Clinical Manifestations ((Figure 144-2))

Figure 144-2. This 74-year-old woman with squamous cell carcinoma of the esophagus presented to Mount Sinai Hospital with a 46-1b weight loss over 1 year.

Figure 144-2

This 74-year-old woman with squamous cell carcinoma of the esophagus presented to Mount Sinai Hospital with a 46-1b weight loss over 1 year. (Four-color version of figure on CD-ROM)
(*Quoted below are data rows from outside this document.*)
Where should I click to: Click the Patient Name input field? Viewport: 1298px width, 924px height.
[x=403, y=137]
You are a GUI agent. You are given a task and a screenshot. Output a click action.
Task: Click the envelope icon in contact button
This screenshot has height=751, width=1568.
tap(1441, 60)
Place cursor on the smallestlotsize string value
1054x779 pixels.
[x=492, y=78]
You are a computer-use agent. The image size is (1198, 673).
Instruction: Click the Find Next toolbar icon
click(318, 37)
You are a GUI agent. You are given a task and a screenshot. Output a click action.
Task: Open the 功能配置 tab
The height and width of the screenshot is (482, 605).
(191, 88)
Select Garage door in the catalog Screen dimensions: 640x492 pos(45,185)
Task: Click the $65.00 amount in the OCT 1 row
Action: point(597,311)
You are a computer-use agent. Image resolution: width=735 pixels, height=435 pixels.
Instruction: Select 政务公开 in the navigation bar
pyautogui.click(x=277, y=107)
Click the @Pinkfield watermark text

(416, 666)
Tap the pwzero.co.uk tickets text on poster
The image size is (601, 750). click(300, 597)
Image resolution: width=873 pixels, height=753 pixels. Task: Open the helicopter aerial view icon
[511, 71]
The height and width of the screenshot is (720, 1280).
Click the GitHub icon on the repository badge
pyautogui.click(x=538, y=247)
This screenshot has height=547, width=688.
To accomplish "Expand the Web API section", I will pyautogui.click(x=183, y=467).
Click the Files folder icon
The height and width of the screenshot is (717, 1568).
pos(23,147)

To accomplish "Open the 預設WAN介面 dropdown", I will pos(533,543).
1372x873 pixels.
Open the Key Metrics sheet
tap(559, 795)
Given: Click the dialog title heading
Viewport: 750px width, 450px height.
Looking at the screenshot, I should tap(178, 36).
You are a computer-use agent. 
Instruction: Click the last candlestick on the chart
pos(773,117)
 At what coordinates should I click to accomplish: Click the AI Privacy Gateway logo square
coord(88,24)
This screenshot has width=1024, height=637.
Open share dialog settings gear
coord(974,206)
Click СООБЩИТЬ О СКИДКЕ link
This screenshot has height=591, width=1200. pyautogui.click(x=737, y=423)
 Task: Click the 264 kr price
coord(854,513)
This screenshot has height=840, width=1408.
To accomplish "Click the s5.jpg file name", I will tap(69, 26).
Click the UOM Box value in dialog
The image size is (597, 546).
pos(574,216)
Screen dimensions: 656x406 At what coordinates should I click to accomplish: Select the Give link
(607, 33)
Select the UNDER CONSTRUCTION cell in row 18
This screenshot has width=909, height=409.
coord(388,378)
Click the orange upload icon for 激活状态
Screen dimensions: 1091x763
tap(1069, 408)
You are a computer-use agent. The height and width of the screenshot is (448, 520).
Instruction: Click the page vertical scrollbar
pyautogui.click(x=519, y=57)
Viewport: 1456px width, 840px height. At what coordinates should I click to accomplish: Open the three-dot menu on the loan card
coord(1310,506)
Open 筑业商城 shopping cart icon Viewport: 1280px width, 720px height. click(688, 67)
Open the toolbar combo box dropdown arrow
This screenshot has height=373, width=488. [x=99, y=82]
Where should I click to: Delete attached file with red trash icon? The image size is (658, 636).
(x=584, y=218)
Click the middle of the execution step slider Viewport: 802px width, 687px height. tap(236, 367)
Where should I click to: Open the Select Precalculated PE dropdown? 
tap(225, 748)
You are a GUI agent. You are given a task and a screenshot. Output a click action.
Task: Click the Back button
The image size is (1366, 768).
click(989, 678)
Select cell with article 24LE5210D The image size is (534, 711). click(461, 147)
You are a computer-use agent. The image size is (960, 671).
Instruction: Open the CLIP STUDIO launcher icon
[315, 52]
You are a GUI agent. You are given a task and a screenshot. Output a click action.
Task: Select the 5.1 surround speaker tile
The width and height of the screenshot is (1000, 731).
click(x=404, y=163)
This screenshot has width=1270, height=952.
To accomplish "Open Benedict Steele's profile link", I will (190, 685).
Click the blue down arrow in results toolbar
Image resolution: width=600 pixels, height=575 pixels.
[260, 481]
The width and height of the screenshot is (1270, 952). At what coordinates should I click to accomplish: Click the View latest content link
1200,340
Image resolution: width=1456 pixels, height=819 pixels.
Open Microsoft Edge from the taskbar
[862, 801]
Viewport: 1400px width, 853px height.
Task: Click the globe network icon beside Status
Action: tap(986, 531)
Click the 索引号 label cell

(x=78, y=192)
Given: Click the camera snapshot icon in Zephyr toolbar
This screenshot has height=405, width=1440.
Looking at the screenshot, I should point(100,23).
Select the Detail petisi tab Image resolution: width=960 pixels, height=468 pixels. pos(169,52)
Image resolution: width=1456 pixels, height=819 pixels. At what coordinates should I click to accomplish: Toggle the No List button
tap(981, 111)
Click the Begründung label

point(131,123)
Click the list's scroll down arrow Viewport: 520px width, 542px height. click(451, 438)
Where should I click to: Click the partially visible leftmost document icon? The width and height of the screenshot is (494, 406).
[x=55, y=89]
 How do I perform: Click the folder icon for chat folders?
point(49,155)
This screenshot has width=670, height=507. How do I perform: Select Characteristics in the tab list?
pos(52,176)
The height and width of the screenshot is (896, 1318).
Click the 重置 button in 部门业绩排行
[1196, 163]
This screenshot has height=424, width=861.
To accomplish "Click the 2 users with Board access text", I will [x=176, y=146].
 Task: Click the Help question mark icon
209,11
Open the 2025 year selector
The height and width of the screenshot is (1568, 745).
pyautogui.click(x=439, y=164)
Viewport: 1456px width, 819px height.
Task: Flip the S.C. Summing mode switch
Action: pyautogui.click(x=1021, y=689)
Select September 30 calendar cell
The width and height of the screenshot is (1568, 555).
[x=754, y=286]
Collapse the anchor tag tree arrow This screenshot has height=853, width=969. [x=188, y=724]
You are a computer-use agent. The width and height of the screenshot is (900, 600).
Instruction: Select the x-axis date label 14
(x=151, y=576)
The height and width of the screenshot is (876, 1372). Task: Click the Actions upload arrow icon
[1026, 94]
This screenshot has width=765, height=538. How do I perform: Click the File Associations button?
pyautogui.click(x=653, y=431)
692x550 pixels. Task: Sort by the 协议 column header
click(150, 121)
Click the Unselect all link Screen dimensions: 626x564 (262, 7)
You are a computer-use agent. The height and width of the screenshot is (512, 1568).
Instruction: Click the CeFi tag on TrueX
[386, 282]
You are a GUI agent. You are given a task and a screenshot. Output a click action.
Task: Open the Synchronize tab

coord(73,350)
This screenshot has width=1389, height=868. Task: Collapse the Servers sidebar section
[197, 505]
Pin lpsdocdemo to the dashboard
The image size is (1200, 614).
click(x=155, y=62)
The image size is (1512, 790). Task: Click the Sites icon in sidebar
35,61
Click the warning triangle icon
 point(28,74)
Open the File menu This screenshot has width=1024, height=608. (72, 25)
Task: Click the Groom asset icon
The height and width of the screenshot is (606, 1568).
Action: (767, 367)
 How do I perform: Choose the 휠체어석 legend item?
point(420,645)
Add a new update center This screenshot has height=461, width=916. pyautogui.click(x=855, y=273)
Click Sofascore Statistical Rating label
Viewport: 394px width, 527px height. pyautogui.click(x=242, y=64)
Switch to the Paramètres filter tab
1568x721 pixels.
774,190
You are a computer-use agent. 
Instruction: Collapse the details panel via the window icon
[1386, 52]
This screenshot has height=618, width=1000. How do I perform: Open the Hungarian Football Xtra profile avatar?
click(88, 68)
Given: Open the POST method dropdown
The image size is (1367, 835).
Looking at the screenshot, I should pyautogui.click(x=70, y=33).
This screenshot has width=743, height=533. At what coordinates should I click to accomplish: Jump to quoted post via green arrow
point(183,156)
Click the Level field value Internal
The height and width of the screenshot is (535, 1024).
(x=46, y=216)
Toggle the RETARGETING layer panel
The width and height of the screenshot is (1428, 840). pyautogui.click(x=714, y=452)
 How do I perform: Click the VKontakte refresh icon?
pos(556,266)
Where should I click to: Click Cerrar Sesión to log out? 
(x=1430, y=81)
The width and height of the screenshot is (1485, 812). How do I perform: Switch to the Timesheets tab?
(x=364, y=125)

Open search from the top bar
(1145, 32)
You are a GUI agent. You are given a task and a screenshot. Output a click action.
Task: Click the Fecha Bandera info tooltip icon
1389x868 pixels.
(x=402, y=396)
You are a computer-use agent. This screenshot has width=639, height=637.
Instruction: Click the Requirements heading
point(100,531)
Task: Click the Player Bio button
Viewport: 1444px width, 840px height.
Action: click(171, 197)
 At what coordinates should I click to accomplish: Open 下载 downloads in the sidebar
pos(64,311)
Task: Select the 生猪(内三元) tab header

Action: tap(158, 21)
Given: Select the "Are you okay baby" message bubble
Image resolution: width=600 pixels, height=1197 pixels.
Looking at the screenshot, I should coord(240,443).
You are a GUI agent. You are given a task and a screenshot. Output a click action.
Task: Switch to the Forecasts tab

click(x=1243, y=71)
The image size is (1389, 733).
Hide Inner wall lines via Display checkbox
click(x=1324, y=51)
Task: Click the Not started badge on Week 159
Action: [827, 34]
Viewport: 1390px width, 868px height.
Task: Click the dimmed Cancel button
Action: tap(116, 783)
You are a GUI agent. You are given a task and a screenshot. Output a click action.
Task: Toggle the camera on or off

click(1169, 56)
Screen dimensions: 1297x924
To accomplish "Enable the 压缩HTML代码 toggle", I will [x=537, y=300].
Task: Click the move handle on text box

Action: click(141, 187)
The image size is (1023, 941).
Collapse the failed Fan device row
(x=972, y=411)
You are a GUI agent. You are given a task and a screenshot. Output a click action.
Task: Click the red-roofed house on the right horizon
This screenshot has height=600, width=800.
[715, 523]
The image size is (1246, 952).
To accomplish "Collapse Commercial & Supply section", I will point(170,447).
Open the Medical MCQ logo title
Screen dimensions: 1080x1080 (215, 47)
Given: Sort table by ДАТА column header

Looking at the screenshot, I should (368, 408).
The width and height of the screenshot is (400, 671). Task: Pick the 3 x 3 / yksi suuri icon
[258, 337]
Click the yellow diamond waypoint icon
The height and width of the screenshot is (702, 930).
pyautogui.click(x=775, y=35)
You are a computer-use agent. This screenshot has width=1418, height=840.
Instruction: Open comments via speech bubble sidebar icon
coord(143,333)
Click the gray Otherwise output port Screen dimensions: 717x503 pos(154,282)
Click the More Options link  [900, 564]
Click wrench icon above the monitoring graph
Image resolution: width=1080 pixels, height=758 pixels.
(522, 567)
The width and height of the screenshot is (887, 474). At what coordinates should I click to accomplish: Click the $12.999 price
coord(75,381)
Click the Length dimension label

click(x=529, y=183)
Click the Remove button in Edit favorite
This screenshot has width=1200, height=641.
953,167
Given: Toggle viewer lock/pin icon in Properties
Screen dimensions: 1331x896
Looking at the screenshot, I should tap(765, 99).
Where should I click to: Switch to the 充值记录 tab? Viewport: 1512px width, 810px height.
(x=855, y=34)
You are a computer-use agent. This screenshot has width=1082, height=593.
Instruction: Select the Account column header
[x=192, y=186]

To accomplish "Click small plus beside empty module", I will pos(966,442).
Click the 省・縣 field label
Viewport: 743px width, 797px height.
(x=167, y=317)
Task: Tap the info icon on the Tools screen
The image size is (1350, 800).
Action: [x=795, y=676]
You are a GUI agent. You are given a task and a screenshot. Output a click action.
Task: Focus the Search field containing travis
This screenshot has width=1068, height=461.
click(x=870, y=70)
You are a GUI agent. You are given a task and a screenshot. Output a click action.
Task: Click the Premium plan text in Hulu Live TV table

Clinically, cachexia manifests as asthenia; anorexia; early satiety; nausea; taste change; significant loss of body fat, muscle, and other components; anemia; and hormonal aberration.152,153 The patients affected appear chronically ill and emaciated. The patient may be normothermic, febrile, or hypothermic. The skin is atrophic, shiny, or flaky and has loose folds. The temporal fossae are sunken as are the cheeks, leaving prominent zygomatic protuberances. The eyes may appear to bulge. Old denture plates become too large because of gum atrophy. The anatomy of the fat-depleted neck is revealed with prominent borders of the sternocleidomastoid muscles, larynx, and clavicles. The breasts sag and are shriveled from loss of fat. The ribs are visible and the interspaces sunken. The sternum and xiphoid are often visible. Vertebral spines are prominent. Heart rates are often high. The abdomen is scaphoid or protuberant, the pubis prominent. The buttocks lose their roundness, and large folds of skin hang around the prominent ischia. The elbows and knees look large compared to the sinewy atrophic muscle masses. The sacrum and greater trochanters, and sometimes the scapulae, lateral malleoli, and heels, are the sites of erythema and bulla formation, which may evolve into decubitus ulceration with its dry eschar or undermining necrosis of the entire skin. Fluid accumulation may be prominent in the bulbar conjunctivae, and along the chest and abdominal walls posterolaterally as an eccentric bulging, where it is compressed out of the fully dependent back by the patient's lying supine. At other times the entire lower back area contains fluid in patients who roll more from side to side. Bizarre patterns of fluid accumulation occur in patients who assume unusual constant postures, usually to avoid pain. The hair and nails grow more slowly, and if the patient recovers, transverse striae of the fingernails provide a historical record of the period.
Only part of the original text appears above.